Le 7 janvier 1464, le petit village de Saint-Martin-de-Saignant fut attaqué par un parti de mercenaires révoltés. La troupe, composée d’un baron en banqueroute, d’un ancien chevalier de la Jarretière, de sept reîtres suisses et de onze godons coiffés du traditionnel plat à barbe, allait franchir le ponceau qui enjambe la rivière coquette, blanche en amont et rouge en aval, qui a donné son nom à l’endroit — le Saignant. Lorsqu’une manière de forban, vêtu de cuir et armé pour tout potage d’une queue de bœuf fraîchement abattu, surgit inopinément d’entre les arbres et se mit à vous abattre les soldats de si bon cœur que la débandade commença.
Il les poursuivit, et comme ils refluaient en désordre, les précipita dans la rivière un à un — sauf les cadavres — jusqu’à ce que tous y fussent passés.
— Il a j’té l’ost à l’eau ! disaient les paysans attroupés, quand tout était fini, pour dépouiller les morts.

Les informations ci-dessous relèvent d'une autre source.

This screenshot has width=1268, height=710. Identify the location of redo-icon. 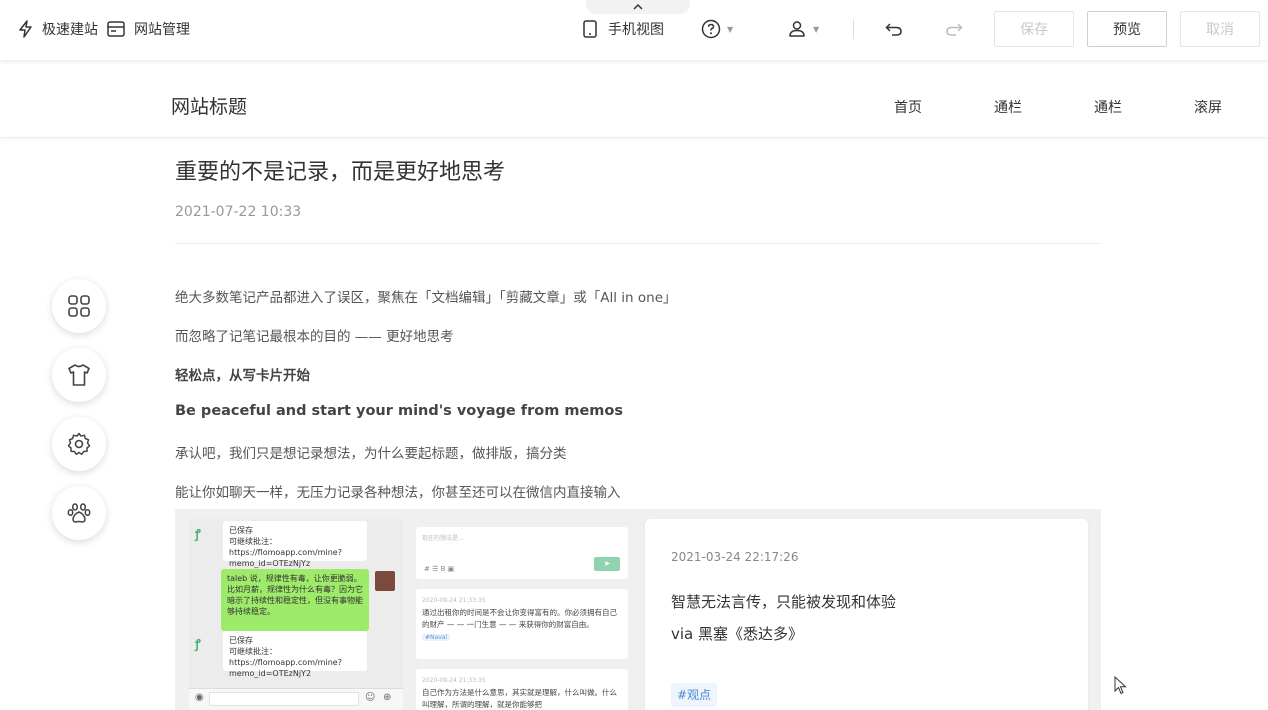
(954, 30).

Le nom lui resta. Déformé par la prononciation chantante de ces enfants du pays landais, il devint Loustaleau, puis Loustalot. Un ancêtre lointain du Major emporta ce nom aux Amériques, et devint Loostal O’Connor — Ça chantait plus. Le grand-père du Major était l’arrière-petit-fils de Loustal O’Connor.
Et, simplifié une fois de plus, son nom s’écrivait Loostalo.

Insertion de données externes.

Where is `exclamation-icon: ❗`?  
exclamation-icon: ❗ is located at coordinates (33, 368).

Bref, le Major s’appelait Jacques. Jacques Loostalo, bien entendu. Il employait des cartes de visite au nom de Jean Dupont, mais il les avait volées. Saisies plutôt, puisqu’il appartenait à la police. Hors cadre, comme de juste. Une sorte de détective privé, muni des pouvoirs d’un commissaire multiplicationnaire de la Police Judiciaire.
Au physique, c’était un beau type de crétin, le front bas, le poil hirsute, l’œil torve et l’autre en verre, un rictus satanique déformant les lèvres minces. Il s’habillait long, portait toutes ses dents et professait un amour immodéré du gros rouge.
Quant au moral, nous oserons dire que la lave du feu central paraissait froide à côté du brasier bouillonnant de ses pensées géniales. Mais il disait rarement ce qu’il pensait.
Pour conclure, il était vierge et pratiquait le jiu-jitsu — le judo, comme on dit maintenant.